Jack Jansen [Sun, 26 Dec 2004 23:07:48 +0000 (23:07 +0000)]
After discussion on the PythonMac-SIG it was decided that it is better
to make using "-undefined dynamic_lookup" for linking extensions more
automatic on 10.3 and later. So if we're on that platform and
MACOSX_DEPLOYMENT_TARGET is not set we now set it to the current OSX
version during configure. Additionally, distutils will pick up the
configure-time value by default.
Jack Jansen [Sun, 26 Dec 2004 23:02:05 +0000 (23:02 +0000)]
A script to fix Apple-installed Python 2.3 (and a test whether the user
needs to run it in the Makefile).
After installing a newer framework Python the apple-installed Python can
no longer build extension modules, because they will inadvertantly be linked
against the newer framework. This script modifies lib/config/Makefile so
it will link extensions with "-undefined dynamic_lookup", which forestalls
this problem.
Armin Rigo [Thu, 23 Dec 2004 22:13:13 +0000 (22:13 +0000)]
Dima Dorfman's patch for coercion/comparison of C types (patch #995939), with
a minor change after the coercion, to accept two objects not necessarily of
the same type but with the same tp_compare.
Fred Drake [Thu, 23 Dec 2004 16:50:36 +0000 (16:50 +0000)]
discuss how the __builtin__ module is normally used, and try to clarify the
difference between __builtins__ and __builtin__ (based on an email comment)
Kurt B. Kaiser [Thu, 23 Dec 2004 04:20:59 +0000 (04:20 +0000)]
The GUI was hanging if the shell window was closed while a raw_input()
was pending. Restored the quit() of the readline() mainloop().
http://mail.python.org/pipermail/idle-dev/2004-December/002307.html
Fred Drake [Tue, 21 Dec 2004 23:46:34 +0000 (23:46 +0000)]
add __file__ to the globals available for tests loaded via DocFileSuite;
this is useful for locating supporting data files, just as it is in Python
modules
Walter Dörwald [Tue, 21 Dec 2004 22:24:00 +0000 (22:24 +0000)]
The changes to the stateful codecs in 2.4 resulted in StreamReader.readline()
trying to return a complete line even if a size parameter was given (see
http://www.python.org/sf/1076985). This leads to buffer overflows with long
source lines under Windows if e.g. cp1252 is used as the source encoding.
This patch reverts the behaviour of readline() to something that behaves more
like Python 2.3: If a size parameter is given, read() is called only once.
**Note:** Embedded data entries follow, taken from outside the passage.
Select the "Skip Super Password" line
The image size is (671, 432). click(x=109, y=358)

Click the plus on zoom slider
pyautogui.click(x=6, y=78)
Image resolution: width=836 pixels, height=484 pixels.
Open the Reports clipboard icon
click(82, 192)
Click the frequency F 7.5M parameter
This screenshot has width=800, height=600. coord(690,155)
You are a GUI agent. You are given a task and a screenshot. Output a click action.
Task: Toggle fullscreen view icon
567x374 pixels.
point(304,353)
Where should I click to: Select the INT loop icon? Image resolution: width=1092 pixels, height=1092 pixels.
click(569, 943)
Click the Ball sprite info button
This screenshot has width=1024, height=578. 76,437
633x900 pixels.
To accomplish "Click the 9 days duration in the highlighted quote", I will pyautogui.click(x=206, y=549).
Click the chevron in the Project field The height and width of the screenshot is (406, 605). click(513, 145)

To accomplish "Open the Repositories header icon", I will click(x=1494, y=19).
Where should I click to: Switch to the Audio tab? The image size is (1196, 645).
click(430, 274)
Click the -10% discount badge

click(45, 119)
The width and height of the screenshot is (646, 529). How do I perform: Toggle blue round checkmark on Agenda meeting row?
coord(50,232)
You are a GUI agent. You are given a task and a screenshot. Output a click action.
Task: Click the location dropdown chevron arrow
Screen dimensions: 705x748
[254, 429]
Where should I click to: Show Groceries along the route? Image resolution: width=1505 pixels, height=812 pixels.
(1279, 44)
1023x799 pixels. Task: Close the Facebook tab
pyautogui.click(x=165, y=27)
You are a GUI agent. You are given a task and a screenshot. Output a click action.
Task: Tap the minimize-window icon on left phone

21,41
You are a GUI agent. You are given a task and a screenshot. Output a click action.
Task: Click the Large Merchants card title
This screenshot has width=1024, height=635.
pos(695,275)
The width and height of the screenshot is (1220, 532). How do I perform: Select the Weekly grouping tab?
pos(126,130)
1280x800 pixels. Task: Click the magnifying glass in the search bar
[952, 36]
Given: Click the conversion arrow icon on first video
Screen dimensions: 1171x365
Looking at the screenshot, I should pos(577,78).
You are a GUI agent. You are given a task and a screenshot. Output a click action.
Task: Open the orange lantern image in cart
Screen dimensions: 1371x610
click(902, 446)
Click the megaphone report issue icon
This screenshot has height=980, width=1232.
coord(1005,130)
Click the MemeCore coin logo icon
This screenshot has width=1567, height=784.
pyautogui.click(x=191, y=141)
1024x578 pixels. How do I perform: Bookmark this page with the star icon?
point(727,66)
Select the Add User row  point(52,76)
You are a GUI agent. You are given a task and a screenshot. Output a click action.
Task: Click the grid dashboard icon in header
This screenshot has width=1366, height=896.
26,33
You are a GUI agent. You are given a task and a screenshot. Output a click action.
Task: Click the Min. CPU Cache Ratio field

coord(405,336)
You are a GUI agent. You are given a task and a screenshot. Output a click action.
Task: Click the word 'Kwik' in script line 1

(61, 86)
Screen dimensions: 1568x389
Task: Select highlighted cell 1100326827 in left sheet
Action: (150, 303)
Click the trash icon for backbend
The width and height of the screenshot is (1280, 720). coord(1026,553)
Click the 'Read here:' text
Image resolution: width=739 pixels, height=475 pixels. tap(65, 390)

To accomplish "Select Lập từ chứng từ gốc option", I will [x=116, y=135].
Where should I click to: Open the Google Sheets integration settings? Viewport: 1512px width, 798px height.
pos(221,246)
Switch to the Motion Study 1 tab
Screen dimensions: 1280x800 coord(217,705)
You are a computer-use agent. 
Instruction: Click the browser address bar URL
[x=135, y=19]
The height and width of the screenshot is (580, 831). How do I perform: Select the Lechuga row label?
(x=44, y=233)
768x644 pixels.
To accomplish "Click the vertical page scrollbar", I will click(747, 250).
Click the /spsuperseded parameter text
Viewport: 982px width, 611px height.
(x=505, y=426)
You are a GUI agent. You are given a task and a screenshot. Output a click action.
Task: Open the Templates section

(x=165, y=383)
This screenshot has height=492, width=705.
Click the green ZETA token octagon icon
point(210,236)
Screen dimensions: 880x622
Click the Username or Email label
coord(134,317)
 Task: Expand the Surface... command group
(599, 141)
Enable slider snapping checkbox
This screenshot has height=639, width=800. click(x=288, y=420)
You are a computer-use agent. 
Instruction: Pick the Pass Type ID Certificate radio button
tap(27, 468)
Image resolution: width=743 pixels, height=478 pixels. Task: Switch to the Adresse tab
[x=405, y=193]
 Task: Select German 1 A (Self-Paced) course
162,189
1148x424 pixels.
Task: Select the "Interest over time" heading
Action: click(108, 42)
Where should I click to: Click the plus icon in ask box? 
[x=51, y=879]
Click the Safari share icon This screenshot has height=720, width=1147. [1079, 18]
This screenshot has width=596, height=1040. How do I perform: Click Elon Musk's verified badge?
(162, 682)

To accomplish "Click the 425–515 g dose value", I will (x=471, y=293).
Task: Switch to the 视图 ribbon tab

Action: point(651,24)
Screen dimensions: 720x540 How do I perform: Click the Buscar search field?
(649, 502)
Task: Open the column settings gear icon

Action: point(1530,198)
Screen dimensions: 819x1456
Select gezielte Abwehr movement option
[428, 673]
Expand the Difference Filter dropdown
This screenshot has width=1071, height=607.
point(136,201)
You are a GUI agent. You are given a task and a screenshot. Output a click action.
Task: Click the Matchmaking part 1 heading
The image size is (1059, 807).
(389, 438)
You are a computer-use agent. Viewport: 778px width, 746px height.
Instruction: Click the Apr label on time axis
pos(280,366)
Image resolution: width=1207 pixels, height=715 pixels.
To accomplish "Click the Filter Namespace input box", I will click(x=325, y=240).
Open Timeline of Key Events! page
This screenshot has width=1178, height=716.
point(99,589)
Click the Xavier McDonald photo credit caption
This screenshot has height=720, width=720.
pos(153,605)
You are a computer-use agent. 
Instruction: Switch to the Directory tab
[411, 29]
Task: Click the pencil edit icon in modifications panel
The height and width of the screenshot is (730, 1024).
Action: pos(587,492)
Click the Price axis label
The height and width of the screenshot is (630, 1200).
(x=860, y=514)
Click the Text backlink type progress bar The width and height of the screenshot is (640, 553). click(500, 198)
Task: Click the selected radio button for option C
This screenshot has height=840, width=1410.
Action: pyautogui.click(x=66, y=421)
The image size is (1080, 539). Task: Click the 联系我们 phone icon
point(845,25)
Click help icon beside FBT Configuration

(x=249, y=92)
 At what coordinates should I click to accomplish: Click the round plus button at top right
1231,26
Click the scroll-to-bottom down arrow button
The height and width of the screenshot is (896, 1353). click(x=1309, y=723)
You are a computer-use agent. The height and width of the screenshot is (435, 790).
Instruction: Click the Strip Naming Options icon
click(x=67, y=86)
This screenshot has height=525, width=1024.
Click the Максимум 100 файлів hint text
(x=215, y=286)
As a side effect of this, readline() now supports all types of linebreaks
supported by unicode.splitlines().
Note that the tokenizer is still broken and it's possible to provoke segfaults
(see http://www.python.org/sf/1089395).
Armin Rigo [Mon, 20 Dec 2004 12:25:57 +0000 (12:25 +0000)]
Any call to marshal.dumps() with the new optional argument 'version' just
immediately segfaults, due to a typo! This was obviously never tested...
Added a test for it, and also fixed the documentation.